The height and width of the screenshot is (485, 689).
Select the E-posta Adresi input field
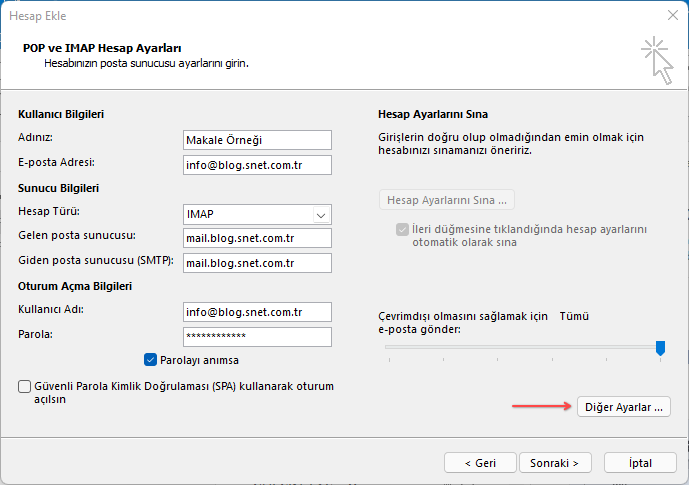(257, 165)
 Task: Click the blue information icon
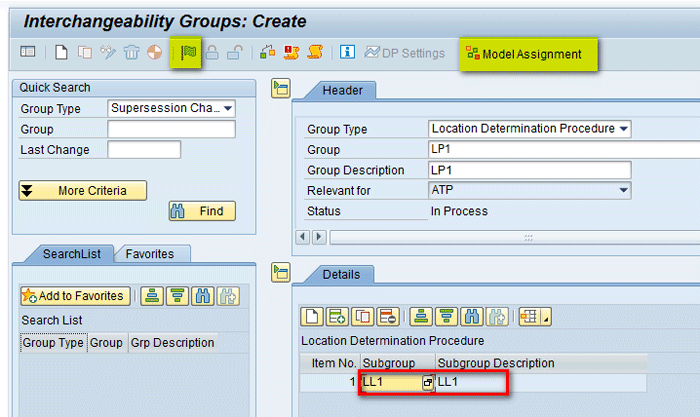click(x=347, y=53)
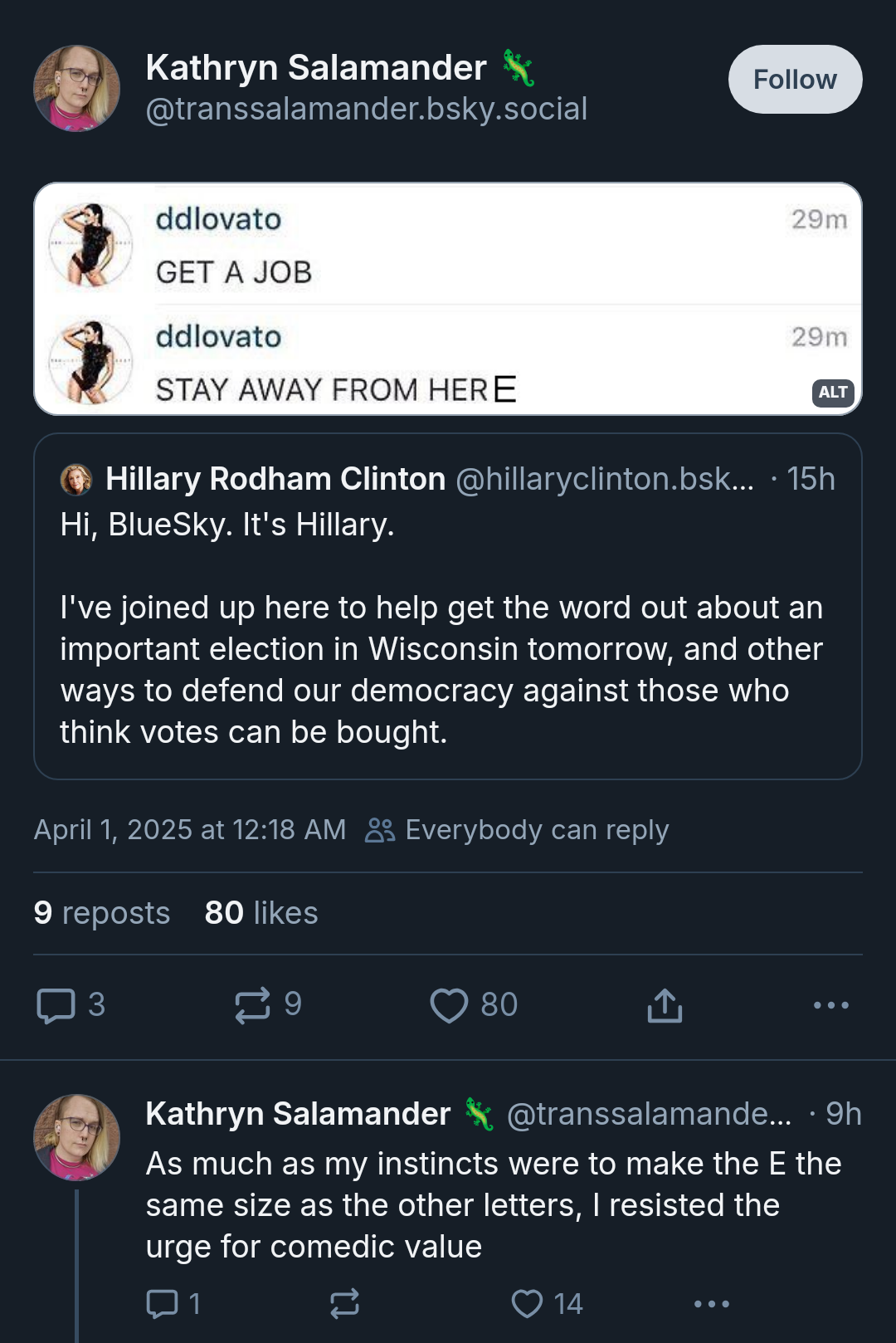Image resolution: width=896 pixels, height=1343 pixels.
Task: View the 80 likes list
Action: pos(261,913)
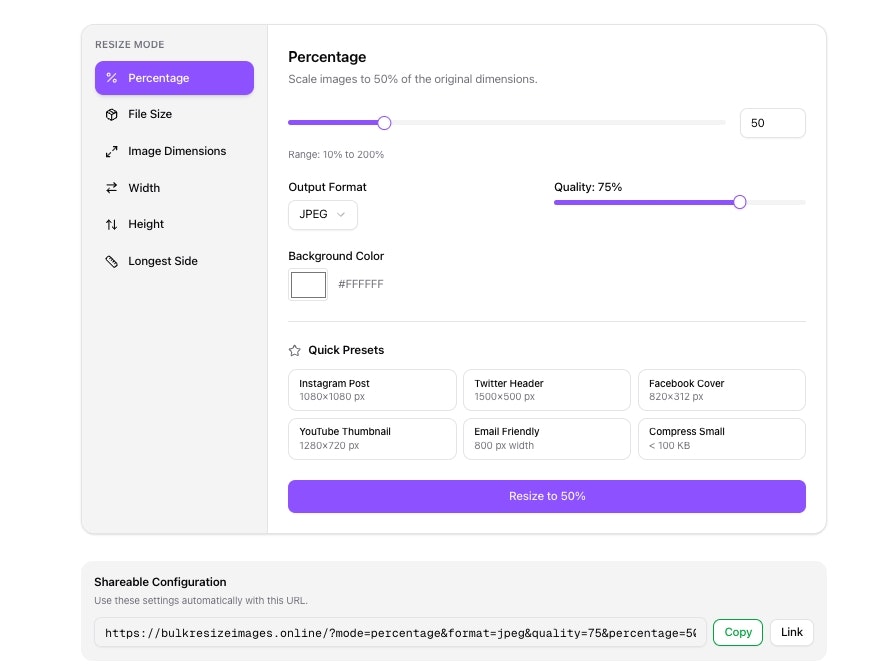Click the Image Dimensions expand-arrows icon
Image resolution: width=887 pixels, height=672 pixels.
coord(112,152)
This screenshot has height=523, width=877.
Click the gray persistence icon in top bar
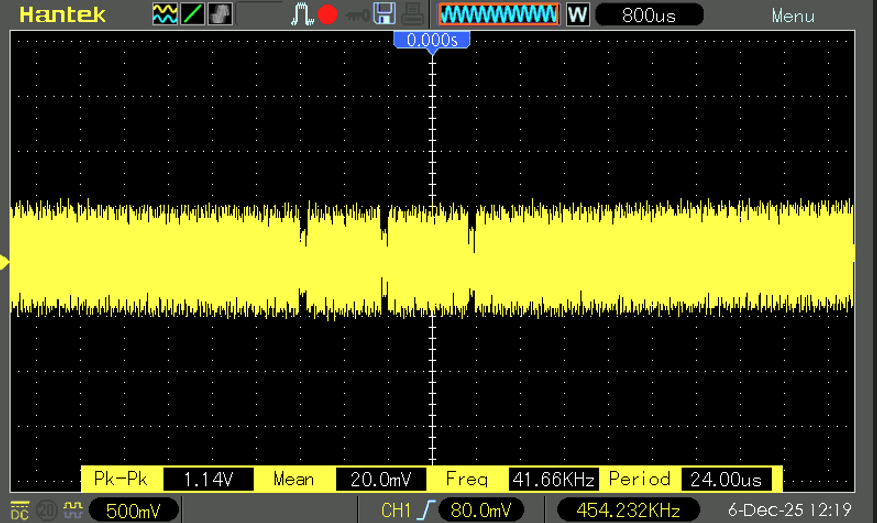[220, 15]
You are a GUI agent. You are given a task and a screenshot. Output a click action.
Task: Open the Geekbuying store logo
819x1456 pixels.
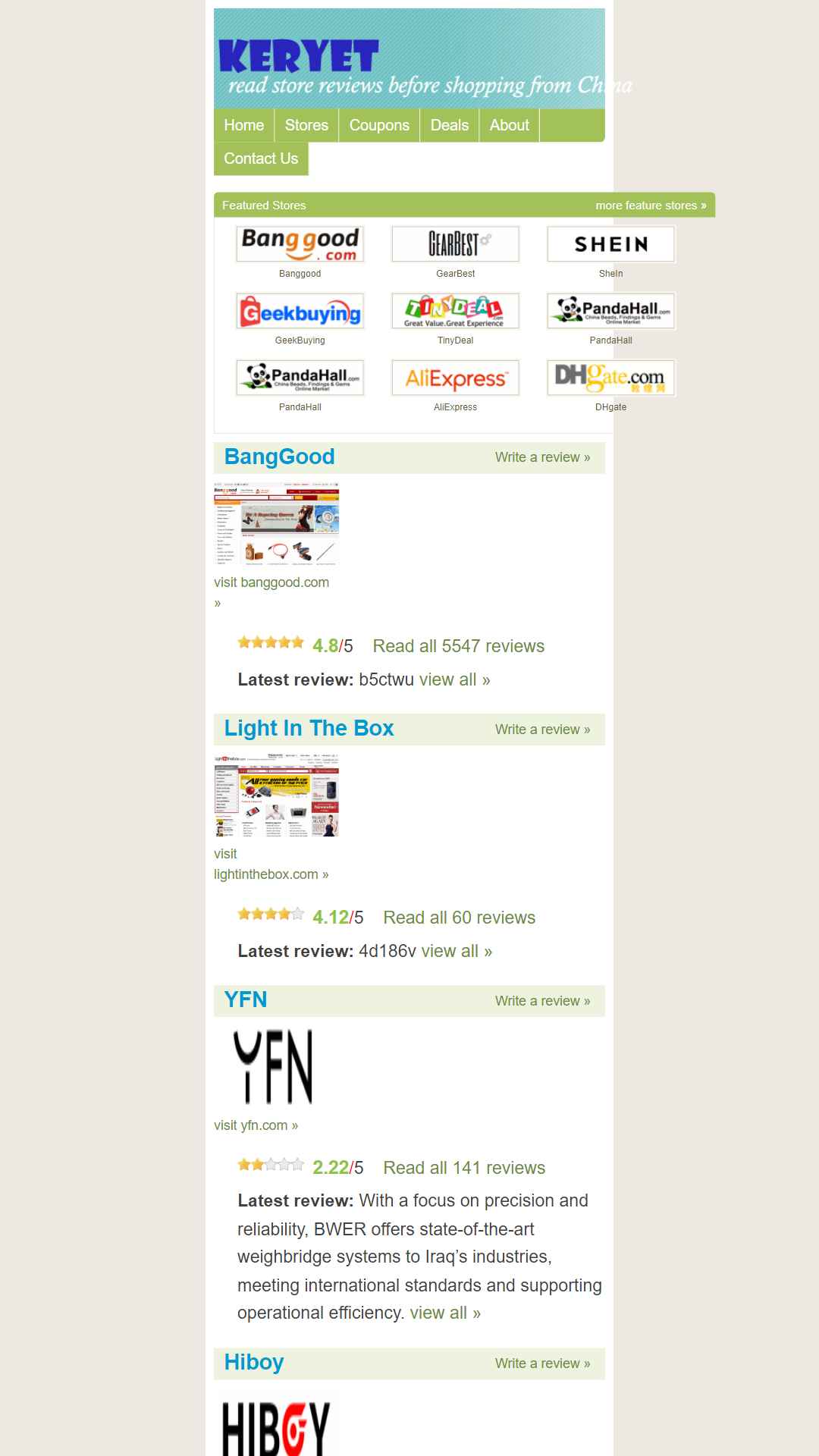pos(300,311)
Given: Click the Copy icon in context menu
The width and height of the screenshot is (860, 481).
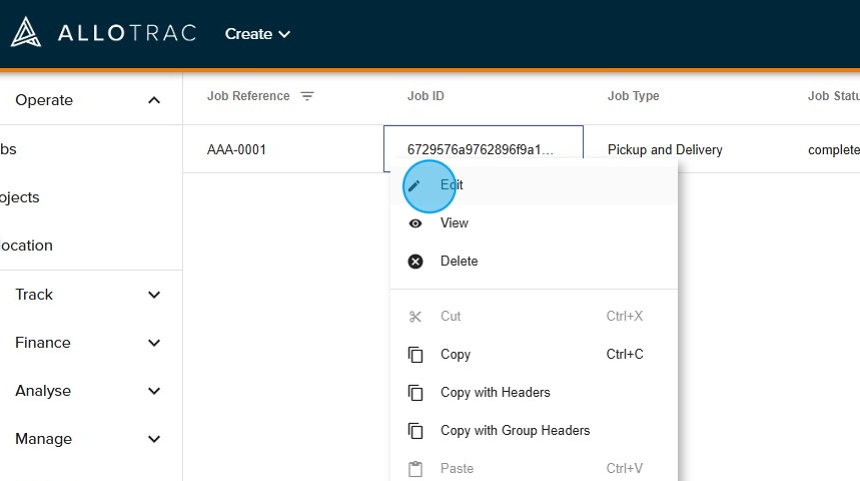Looking at the screenshot, I should coord(415,354).
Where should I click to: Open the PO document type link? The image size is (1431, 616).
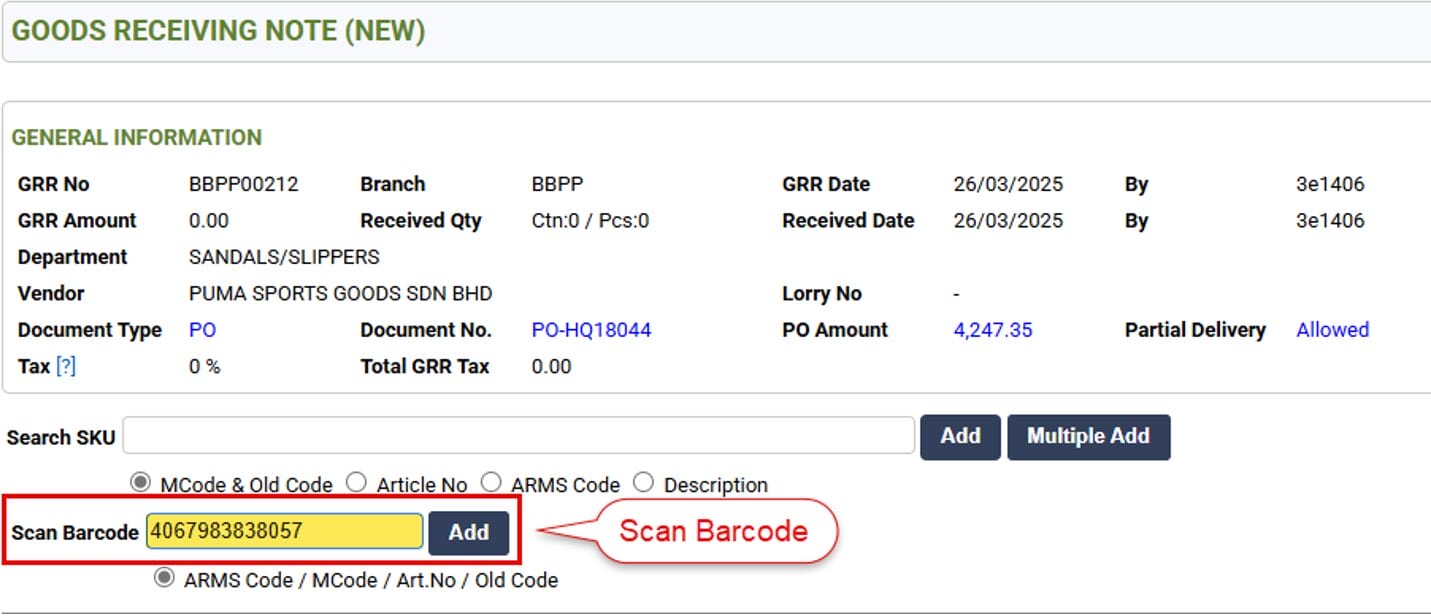(x=202, y=330)
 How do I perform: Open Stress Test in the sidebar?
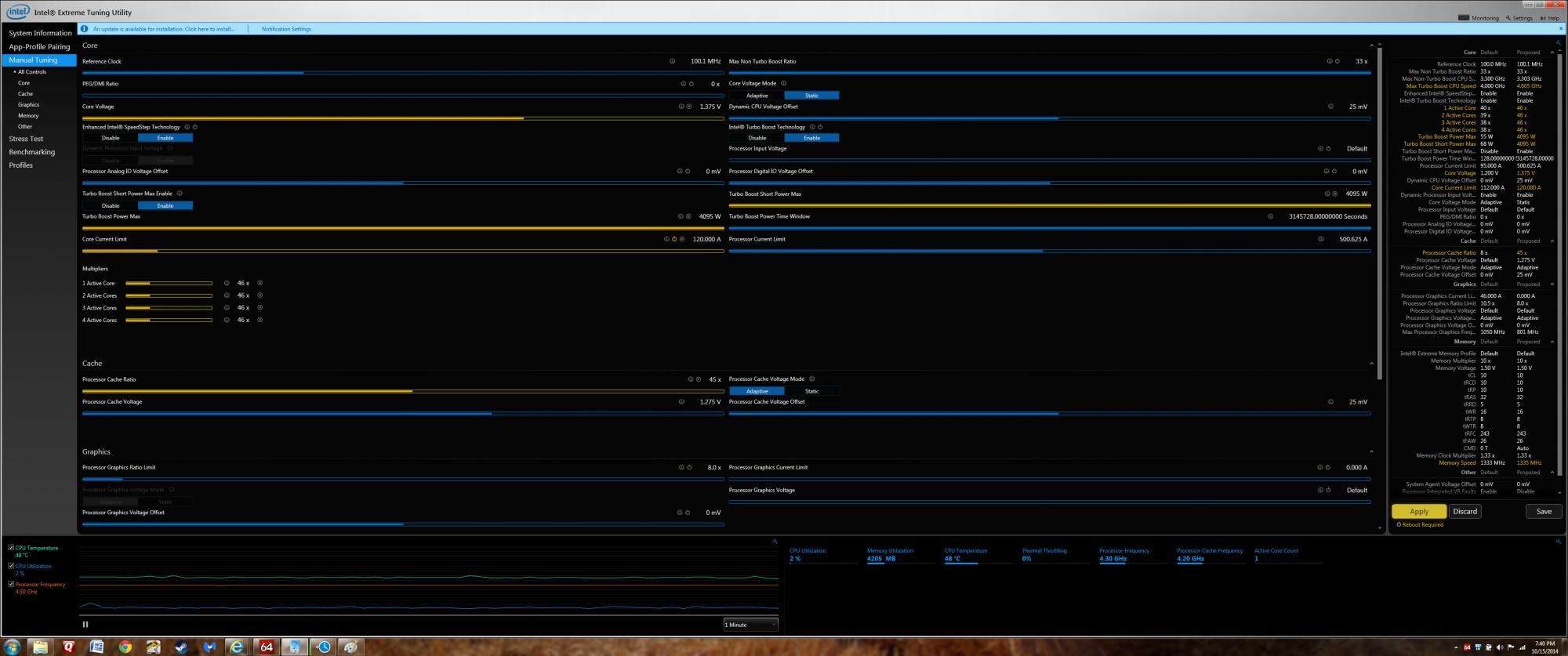[26, 139]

Work required - Go through the entries above and write them out again exactly, images left behind.

Problem solution -
The height and width of the screenshot is (485, 689).
Select the E-posta Adresi input field
(257, 165)
 Task: Click the blue information icon
click(x=347, y=53)
Image resolution: width=896 pixels, height=1343 pixels.
Task: View the 80 likes list
Action: pos(261,913)
Click the Image Dimensions expand-arrows icon
Image resolution: width=887 pixels, height=672 pixels.
coord(112,152)
This screenshot has height=523, width=877.
Click the gray persistence icon in top bar
[220, 15]
You are a GUI agent. You are given a task and a screenshot. Output a click action.
Task: Open the Geekbuying store logo
819x1456 pixels.
pos(300,311)
Given: Click the Copy icon in context menu
The width and height of the screenshot is (860, 481).
Looking at the screenshot, I should coord(415,354).
Where should I click to: Open the PO document type link? The image size is (1431, 616).
(x=202, y=330)
 How do I perform: Open Stress Test in the sidebar?
[26, 139]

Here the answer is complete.